-- START OF Data records --

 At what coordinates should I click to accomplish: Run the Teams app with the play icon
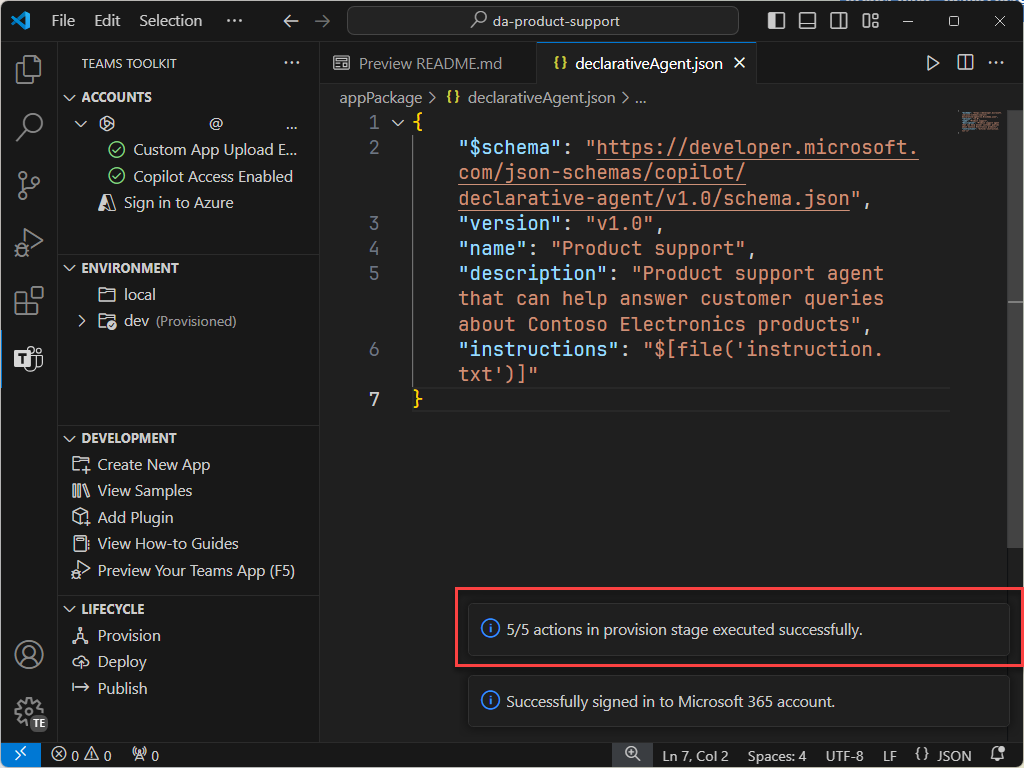click(932, 62)
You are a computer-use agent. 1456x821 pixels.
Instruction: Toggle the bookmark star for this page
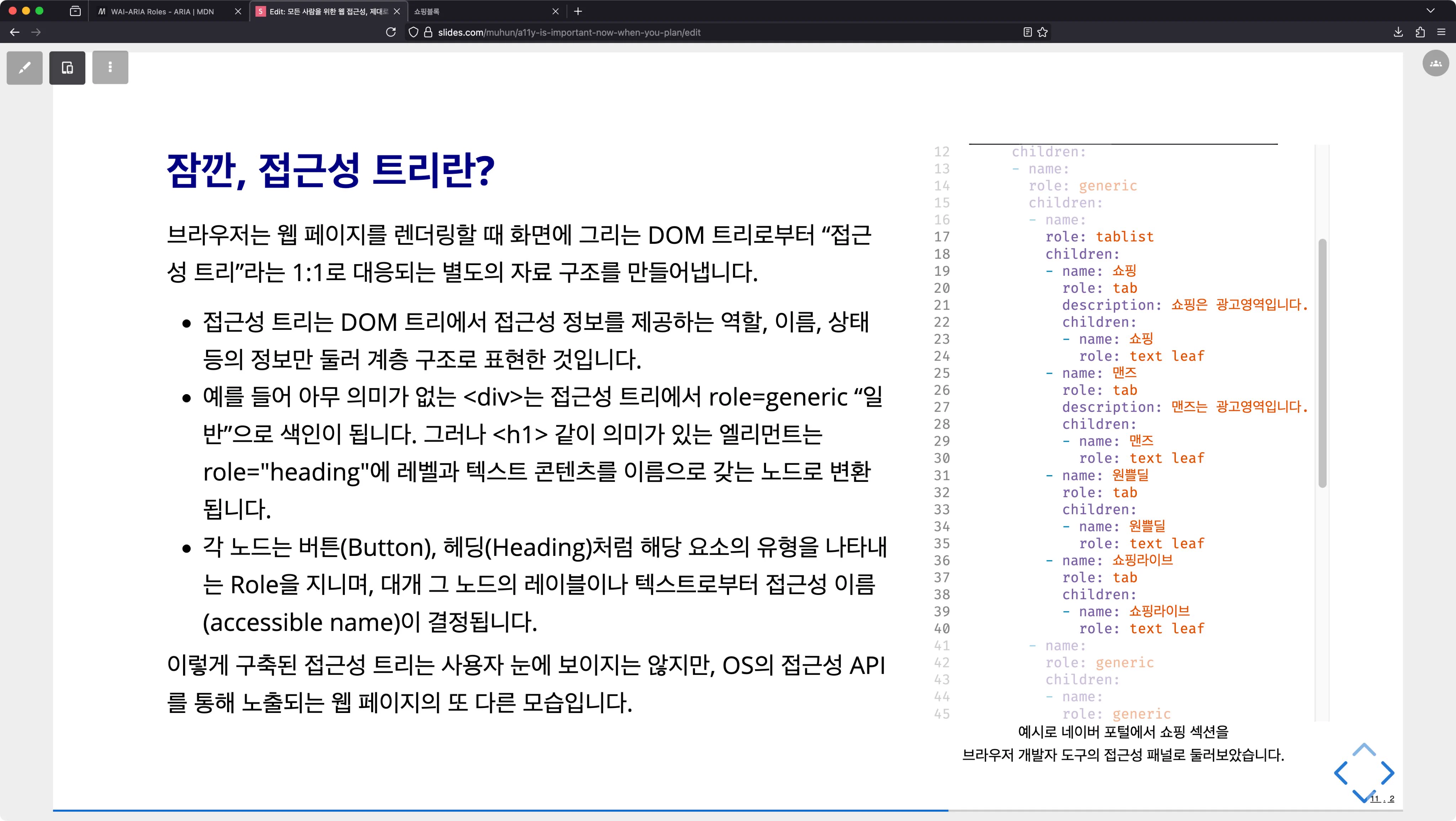click(x=1043, y=32)
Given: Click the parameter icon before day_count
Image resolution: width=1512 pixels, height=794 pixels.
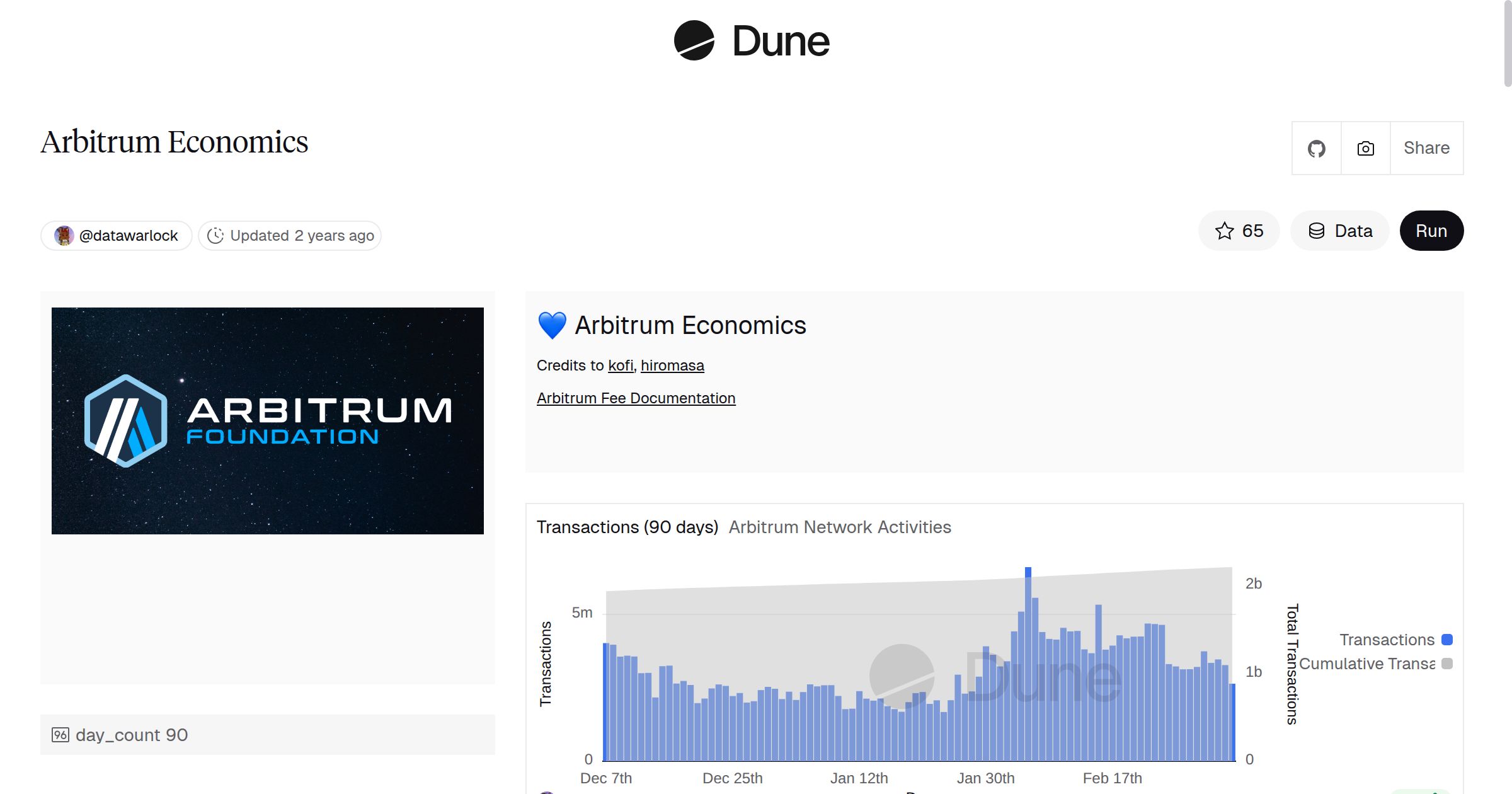Looking at the screenshot, I should coord(60,734).
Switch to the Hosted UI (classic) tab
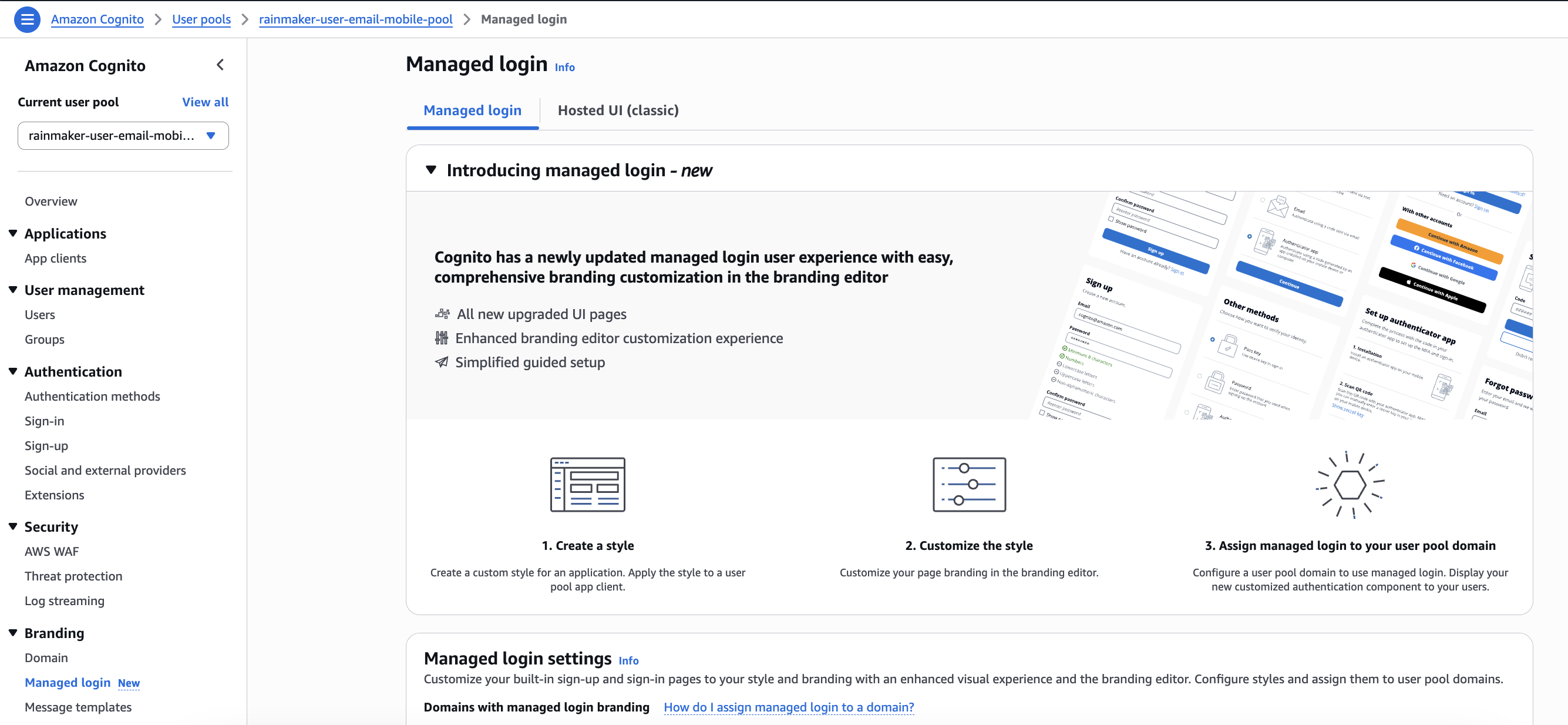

-- END OF Data records --

Direction: Rewrite all of the records above with every occurrence of "icon" replaced by "button" and nothing else changed. Leave out the pictures.

Result:
 At what coordinates should I click to accomplish: Run the Teams app with the play button
click(932, 62)
You are a computer-use agent. 1456x821 pixels.
Instruction: Toggle the bookmark star for this page
click(x=1043, y=32)
Given: Click the parameter button before day_count
Image resolution: width=1512 pixels, height=794 pixels.
Looking at the screenshot, I should coord(60,734).
Switch to the Hosted UI (classic) tab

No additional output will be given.